The Dangers of Scientific Capitalism

Cloud Daniel Cloud in Project Syndicate:

Military strategists have known for centuries that there is, and can be, no final science of war. In a real struggle over things that actually matter, we must assume that we are up against thinking opponents, who may understand some things about us that we don’t know about ourselves. For example, if profit can be made by understanding the model behind a policy, as is surely the case with the models used by the United States Federal Reserve, sooner or later so much capital will seek that profit that the tail will begin to wag the dog, as has been happening lately.

The truth is that such models are most useful when they are little known or not universally believed. They progressively lose their predictive value as we all accept and begin to bet on them. But there can be no real predictive science for a system that may change its behavior if we publish a model of it.

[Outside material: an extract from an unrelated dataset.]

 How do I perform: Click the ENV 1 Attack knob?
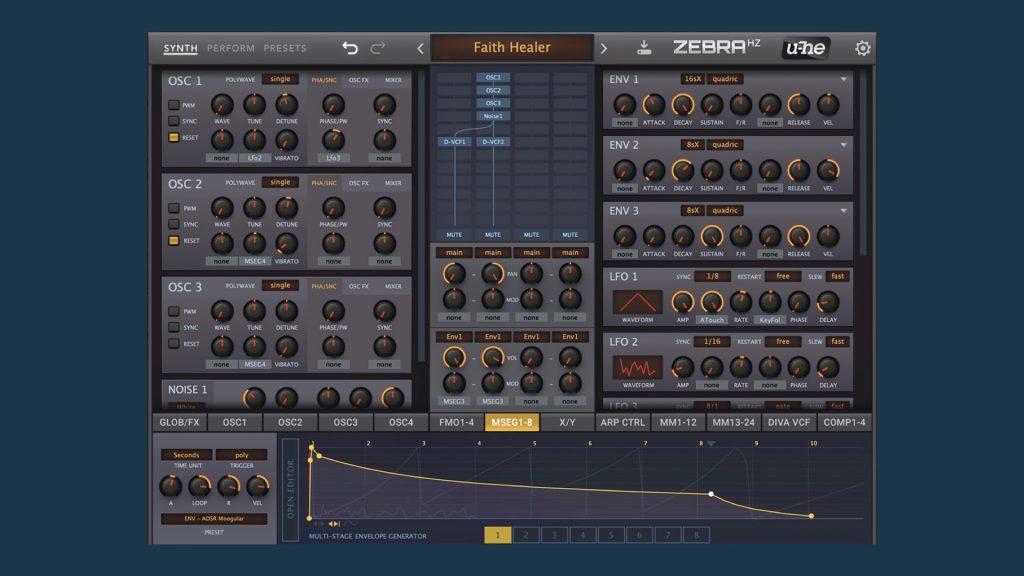tap(654, 105)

Markets might once have been fairly efficient, before we had the theory of efficient markets. If investing is simply a matter of allocating money to an index, however, liquidity becomes the sole determinant of prices, and valuations go haywire. When a substantial fraction of market participants are simply buying the index, the market’s role in ensuring good corporate governance also disappears.

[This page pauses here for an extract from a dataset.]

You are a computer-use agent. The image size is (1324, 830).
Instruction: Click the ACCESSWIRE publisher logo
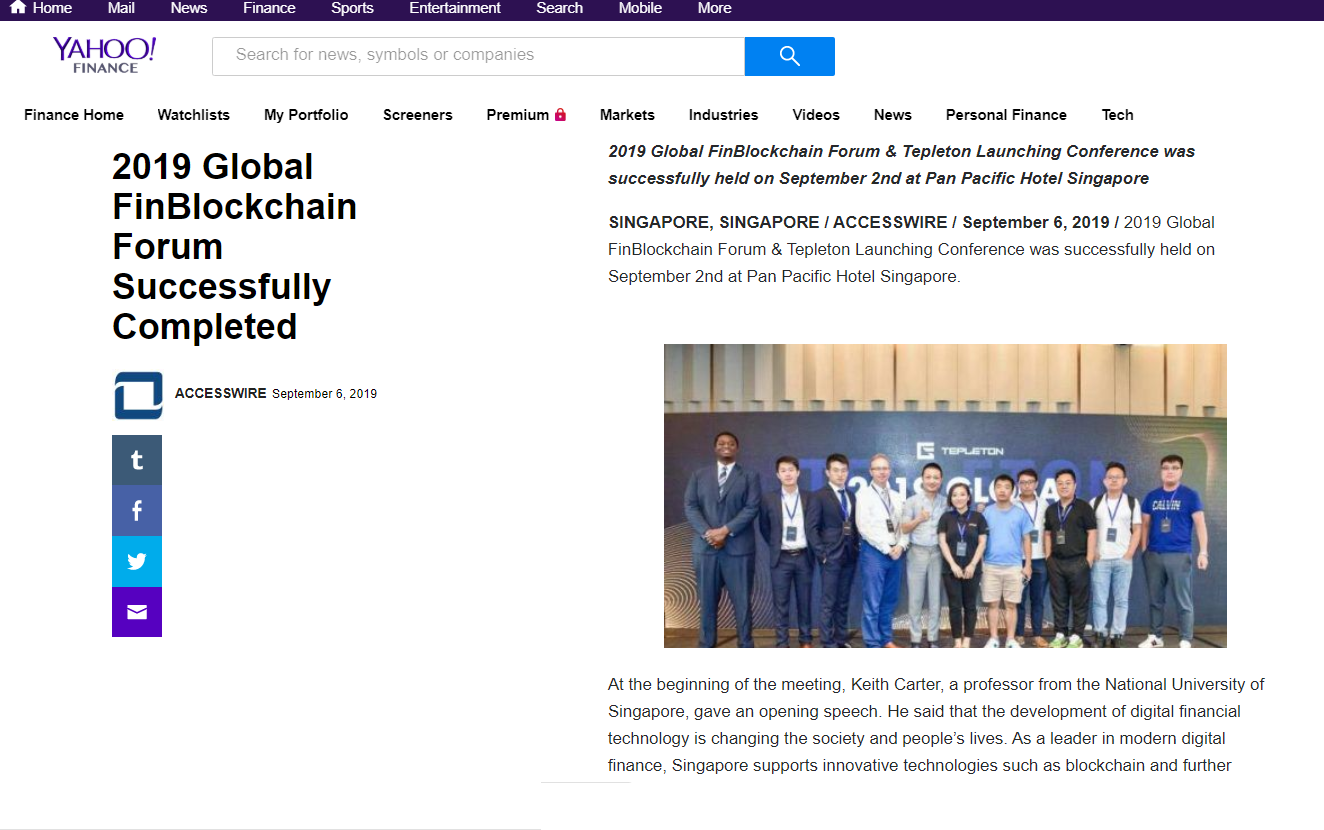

The formation of large bubbles in recent decades was partly a consequence of the commonness and incorrigibility of the belief that no such thing could ever happen. Our collective belief that markets are efficient helped make them wildly inefficient.

Despite this, over the course of the last 20 years, economists began to act as if we thought we could genuinely predict the economic future. If the universe didn’t oblige, it wasn’t because our models were wrong; “market failure” was to blame. It is not clear how we could know that markets were failing whenever they fell significantly, but believed that we had no business second-guessing them when they climbed.